§ **Document excerpt**
+ + + + + + +
Book page at Project-H: NSFW!!. Available in print or digitally through eManga (including convenient PDF download).

You_See_Teacher_V1_cover

This is the first of a planned series of (intermittent) posts on “otokonoko” (a pun that translates roughly as “male maiden”) AKA “josou shonen” (crossdressing boys): male-oriented media that focuses on MtF crossdressing, with or without (but usually with) romantic / erotic elements in your choice of m/f or m/m flavors. (If you haven’t heard of this stuff before, you might want to check out the intro post for the series.) In You See, Teacher… we have an example of a genre that is still an oddity in English; a male-male romance primarily aimed at straight-identified men (if you have trouble with that idea, see the discussion in the intro post).

The first thing I want to get onto the table is that, sadly, this book is not porn. All three (soon to be four) of the m/m otokonoko manga currently available in English are released through DMP’s Project-H imprint, which is a hentai imprint, meaning that they’re all labelled as porn, but all of them ran in Oto★Nyan; that magazine was fairly raunchy, but it was a respectable non-restricted seinen magazine and never ran porn. I suspect that DMP put these books under the Project-H imprint because they’re smutty stuff for guys, but the degree of fanservice and innuendo in any of these books would not be excessive for a standard M-rated manga. In this case, although the cover incorporates the federally-mandated crotch shot that crops up on the majority of otokonoko-genre covers (since the conceit of the genre is that the cute crossdresser looks exactly like a girl, you have to show bulge to get across that it’s actually a boy in that skimpy miniskirt), it goes no further than a lot of salacious fanservice and some making out. I knew what I was getting, having read it in serialization, but I imagine some people will be disappointed.

Secondly, the cover is adorable. Most ecchi seinen romances only put the girl on the cover; the equivalent, for m/m otokonoko, is to only put the crossdresser on the cover (unless it’s a crossdresser-on-crossdresser title, in which case they’ll both be on the cover and probably all over each other, as in Kuromame’s Club For Crossdressers NSFW!!). Presumably this is so you don’t have to look at some dude (eww) while ogling the hottie. Tachibana gets around this by using a wraparound cover; the flirtatious crossdressing cutie is on the front, but he’s holding hands with the befuddled protagonist on the back (which also features the protag’s little brother; in a dress, of course).

You_See_Teacher_V1_full

Said protagonist, Kakenishi, is a 23-year-old virgin and ineffectual high-school teacher who gets walked on all over by his students, except model student Nakamura. In the opening pages, Kakenishi discovers that seemingly perfectly-behaved Nakamura is, in fact, making sexy crossdressing webcam shows using the school computers, tastefully illustrated by four full-color pages of a lightly-clad Nakamura in suggestive positions. (In fact, the very first page features an ass’n’crotch shot with panty-clad boybits prominently displayed. Just in case you weren’t clear on the premise.) Kakenishi makes an ineffectual attempt at persuading Nakamura to stop doing this, which succeeds only because Nakamura, who turns out to be quite the manipulative troublemaker when not in stealth mode, decides it will be more fun to seduce his flustered and ineffectually-protesting teacher instead. That sets up the primary plot for the series: Nakamura aggressively vamps Kakenishi in lewd, fanservice-providing ways; Kakenishi blusters and dithers but always gets dragged along. Your usual list of ecchi rom-com hijinks ensue.
+ + + + + + +
[Word and element location data]
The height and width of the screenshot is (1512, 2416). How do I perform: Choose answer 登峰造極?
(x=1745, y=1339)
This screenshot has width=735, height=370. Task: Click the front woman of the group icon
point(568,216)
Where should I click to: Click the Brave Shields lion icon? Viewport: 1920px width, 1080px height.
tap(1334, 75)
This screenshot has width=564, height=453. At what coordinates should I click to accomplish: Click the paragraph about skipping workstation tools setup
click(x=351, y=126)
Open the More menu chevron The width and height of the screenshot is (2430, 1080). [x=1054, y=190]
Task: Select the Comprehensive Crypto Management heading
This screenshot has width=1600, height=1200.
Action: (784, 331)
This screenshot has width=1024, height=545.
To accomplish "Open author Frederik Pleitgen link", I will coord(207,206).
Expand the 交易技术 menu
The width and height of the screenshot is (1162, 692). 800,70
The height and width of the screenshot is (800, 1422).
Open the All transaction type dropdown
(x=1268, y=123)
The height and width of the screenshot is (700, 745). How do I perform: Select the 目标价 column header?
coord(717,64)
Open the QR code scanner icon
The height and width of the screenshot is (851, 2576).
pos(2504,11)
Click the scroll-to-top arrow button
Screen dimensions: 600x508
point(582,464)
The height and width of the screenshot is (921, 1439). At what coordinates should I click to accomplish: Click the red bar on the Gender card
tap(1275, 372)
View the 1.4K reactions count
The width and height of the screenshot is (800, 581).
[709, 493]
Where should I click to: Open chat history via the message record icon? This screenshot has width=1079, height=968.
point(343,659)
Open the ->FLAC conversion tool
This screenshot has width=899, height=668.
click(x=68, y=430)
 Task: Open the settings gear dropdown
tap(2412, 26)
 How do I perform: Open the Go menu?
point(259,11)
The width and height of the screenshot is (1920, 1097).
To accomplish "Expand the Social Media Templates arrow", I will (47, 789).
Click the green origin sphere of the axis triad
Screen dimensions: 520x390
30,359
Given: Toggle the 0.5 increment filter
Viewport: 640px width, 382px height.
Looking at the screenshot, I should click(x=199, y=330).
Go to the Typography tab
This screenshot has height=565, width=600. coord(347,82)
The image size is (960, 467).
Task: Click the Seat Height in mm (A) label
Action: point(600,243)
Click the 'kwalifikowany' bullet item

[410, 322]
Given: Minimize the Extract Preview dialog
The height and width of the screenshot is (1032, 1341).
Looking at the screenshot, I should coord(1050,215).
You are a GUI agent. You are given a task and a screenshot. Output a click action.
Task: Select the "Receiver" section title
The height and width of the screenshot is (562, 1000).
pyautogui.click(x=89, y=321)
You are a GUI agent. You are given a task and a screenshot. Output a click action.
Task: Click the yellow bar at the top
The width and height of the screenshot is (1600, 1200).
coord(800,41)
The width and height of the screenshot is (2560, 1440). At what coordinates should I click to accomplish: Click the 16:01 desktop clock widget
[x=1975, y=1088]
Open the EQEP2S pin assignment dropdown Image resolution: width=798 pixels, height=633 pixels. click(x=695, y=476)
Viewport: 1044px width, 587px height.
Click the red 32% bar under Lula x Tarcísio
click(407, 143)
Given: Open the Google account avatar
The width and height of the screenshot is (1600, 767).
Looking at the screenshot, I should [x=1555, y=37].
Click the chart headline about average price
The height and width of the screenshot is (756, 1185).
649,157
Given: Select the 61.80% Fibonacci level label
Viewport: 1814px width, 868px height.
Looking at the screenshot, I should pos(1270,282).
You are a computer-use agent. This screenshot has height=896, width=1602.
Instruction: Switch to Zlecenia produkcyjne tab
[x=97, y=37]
+ + + + + + +
§ **Task**
Please quote the manga review between "Book page at" and "the intro post).", inclusive.

§ **Finished task**
Book page at Project-H: NSFW!!. Available in print or digitally through eManga (including convenient PDF download).

You_See_Teacher_V1_cover

This is the first of a planned series of (intermittent) posts on “otokonoko” (a pun that translates roughly as “male maiden”) AKA “josou shonen” (crossdressing boys): male-oriented media that focuses on MtF crossdressing, with or without (but usually with) romantic / erotic elements in your choice of m/f or m/m flavors. (If you haven’t heard of this stuff before, you might want to check out the intro post for the series.) In You See, Teacher… we have an example of a genre that is still an oddity in English; a male-male romance primarily aimed at straight-identified men (if you have trouble with that idea, see the discussion in the intro post).